Все действия ее и ее матери имели источником гуманизм. Они были вегетарианцами. Я спросила ее много позже, зачем ей нужны были мыши. Она раскрыла учебник генетики Синота и Денна и показала мне картинку — результат скрещивания серых и белых мышей-альбиносов. Во втором поколении этого скрещивания, в потомстве серых гибридов первого поколения, появляются белые мыши-альбиносы. Но их только одна четверть. Три четверти — серые. «Я хотела помочь белым мышам передавать свои признаки потомству». Мать ее не была красавицей, она же отличалась поразительной красотой. Огромные серые глаза, благородные линии носа. Она была похожа на оленя.
Здесь в Америке, идя по улице, я высматриваю двойников. Вот этот бородач похож на Кононенко, вот этот — на Митю Орбели, вот эта дама — на одну мою школьную приятельницу, вот эта — на другую. Ее двойника я не встречала никогда. Она приехала, вернее ее привез в Ленинград из США вместе с ее матерью Николай Иванович Вавилов. Мать ее, американка, специализировалась в США по русскому языку, была членом коммунистической партии, участвовала в протесте против осуждения и казни Сакко и Ванцетти и лишилась работы. Вавилов привез ее в качестве секретаря. Он говорил, что в этом деле она гений. Они жили в крошечной квартирке на Невском на углу Мойки, в Строгановском дворце, в одном из зданий Института растениеводства, директором которого был Вавилов. Жили они под крышей. Дворцовая челядь там, наверное, жила. Но по тем временам это было роскошно — не в коммунальной квартире ведь. Окна выходили на Невский. Прихожу к ним однажды. На стене висит шерстяной коврик, и на нем изображена большая красная свастика. А дело было в 1939 году, до пакта дружбы Сталина с Гитлером. «Снимите коврик сейчас же, придет кто, увидит, донесет». «Нет, — говорит Эдна, — мама коврик снимать не будет. Это коврик не нацистский, а индейский, а мы против угнетения народов».

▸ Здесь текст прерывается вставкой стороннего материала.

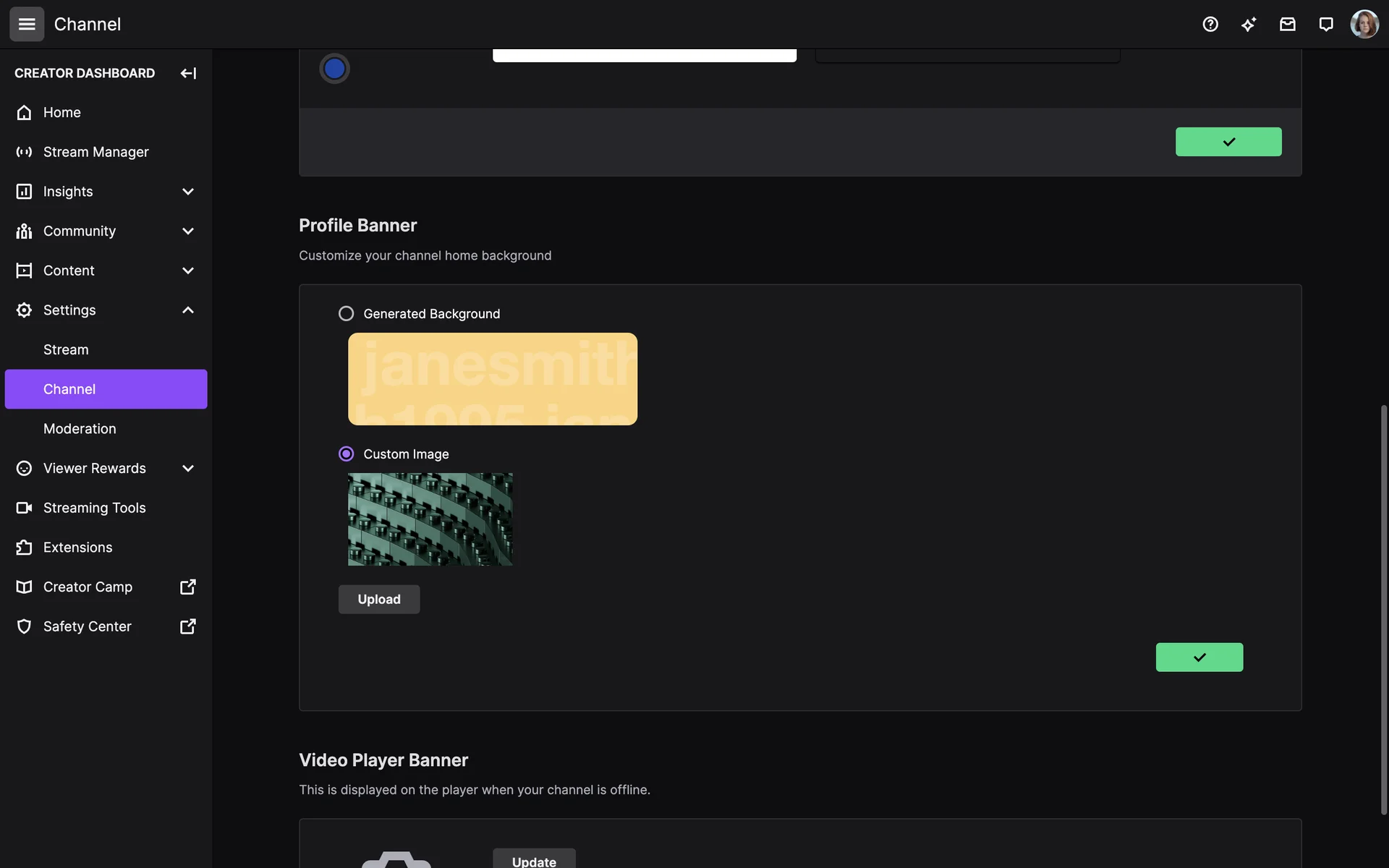Expand the Community section chevron
The width and height of the screenshot is (1389, 868).
coord(188,231)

В 1937 году, летом, я хотела взять ее с собой в экспедицию, и начальник экспедиции обещал мне включить ее без оплаты, и мы сговорились, что он сделает вид, будто с оплатой, а деньги, которые он израсходует, внесу я. Помогать ей было дело нелегкое. Гордость ее была непомерна. Всякую помощь она рассматривала как подачку. Курточка у нее кожаная, для ленинградской зимы совсем неподходящая, и мы на кафедре решили надеть на нее мой шерстяной иранский джемпер, очень толстый, хоть на время просили взять. Куда там! Мы с ребятами — Муретов, Грацианский, Розенштейн, все на войне потом погибли — силком надели на нее джемпер и ее курточку. Шутили, смеялись, но действовали очень решительно. Она отошла к двери, молниеносно сняла курточку, выкинула джемпер и ушла. Мы с начальником экспедиции решили ее обмануть. Однако вышло иначе. Оказалось, что со стороны начальника это действительно был обман, но другой. Он и не собирался ее брать, а мне обещал, чтобы заполучить меня в состав своей экспедиции. А я ехала, чтобы помочь ей. Я тогда радиационной генетикой занималась под руководством Меллера, популяциями не интересовалась.

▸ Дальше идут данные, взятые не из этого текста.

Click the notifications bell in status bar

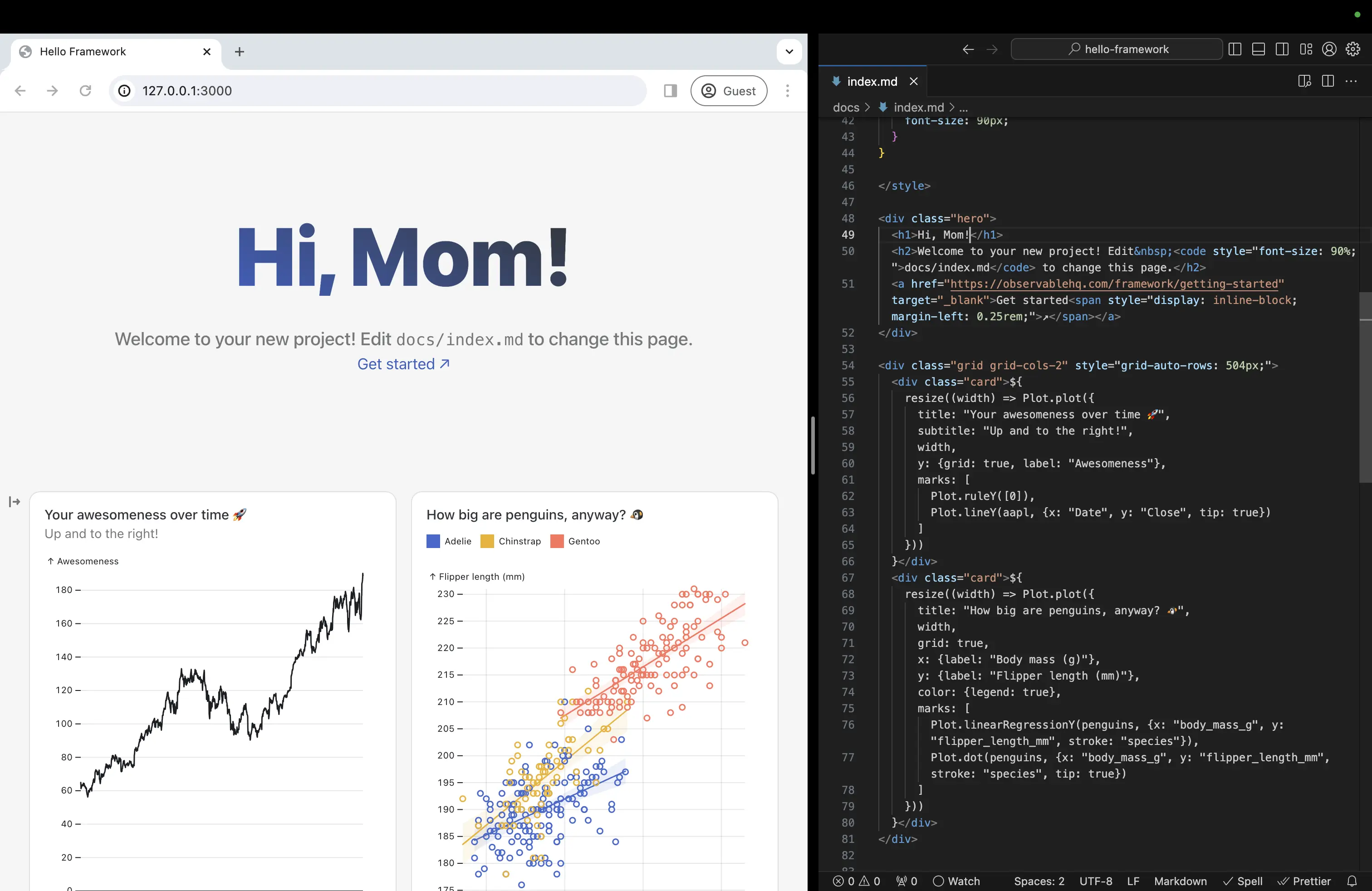tap(1352, 881)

Ей он сказал, что средства урезаны и он финансировать ее участие в экспедиции не может. «Как вы могли верить ему?» — спросило пятнадцатилетнее дитя потом. — С первого взгляда видно, что лжец». О нашем уговоре она, само собой разумеется, ничего не знала. Я ехала в экспедицию в Умань отдельно. На Юге была. С разочарованием я обнаружила ее отсутствие.
Не судите строго этого начальника. Ни один разумный человек — а я не отношусь к их числу — не рискнул бы взять американскую подданную в экспедицию. 1937 год. Этим сказано все. Когда в Умани мы пришли на завод фруктовых вин и попросили директора разрешить нам ловить дрозофил в бродильном цехе, он, не отвечая, снял трубку и позвонил в НКВД, тогдашнее КГБ. Он спрашивал, как быть. При этом он сильно дергался, будто в пляске святого Витта, и мигал одним глазом. После телефонного разговора он дал разрешение ловить мух.